E sembra fantastico che questo messaggio passi con allegria tra italiani, cinesi, russi, giapponesi in costume tipico, siciliani vestiti quasi da cerimonia con in mano una coppa di buon vino della tricrinia e sloveni incuriositi dal cibo. Questa speciale agorà, questa voglia di stare insieme, questo desiderio di vivere di piaceri semplici ma condivisi, ecco che fanno la differenza. Quasi a ricordare che c’è bisogno di occasioni d’incontro e di scambi culturali, esattamente come nella pratica di vita di noi europei, per conoscersi e comprendersi, non per fare errori inutili presupponendo di essere tutti uguali.
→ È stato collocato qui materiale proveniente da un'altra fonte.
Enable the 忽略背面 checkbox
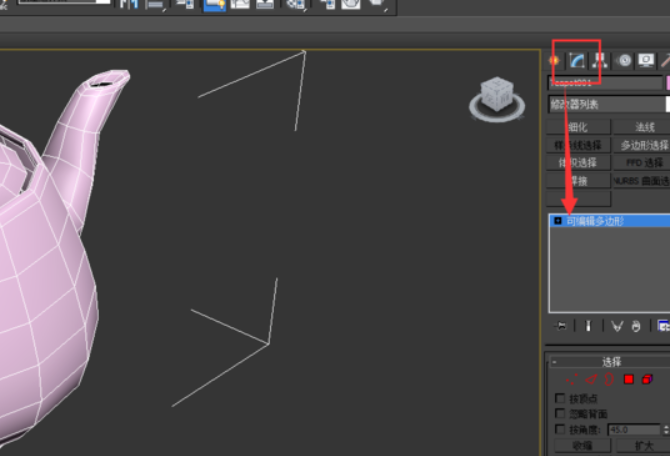Image resolution: width=670 pixels, height=456 pixels. pyautogui.click(x=560, y=413)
Perchè, come la cultura e il popolo svizzero hanno da sempre dimostrato, è nella bellezza di essere e fare la differenza che una nazione, una comunità progredisce; perchè è dalla differenza che nascono gusti e sapori nuovi, non dall’omologazione. E così, come la cucina greca, da millenni, insegna, la bellezza e il sapore di un piatto sono come una sinfonia per il palato fatta di un carrefour di gusti di varie culture e nazioni. E così, con un po’ di fortuna, anche il solo passare per un anonimo cluster in una esposizione universale riesce a farsi sentire a casa, nell’Europa del sud del Mediterraneo. Il motivo? Chi è lì ha voglia di esserci.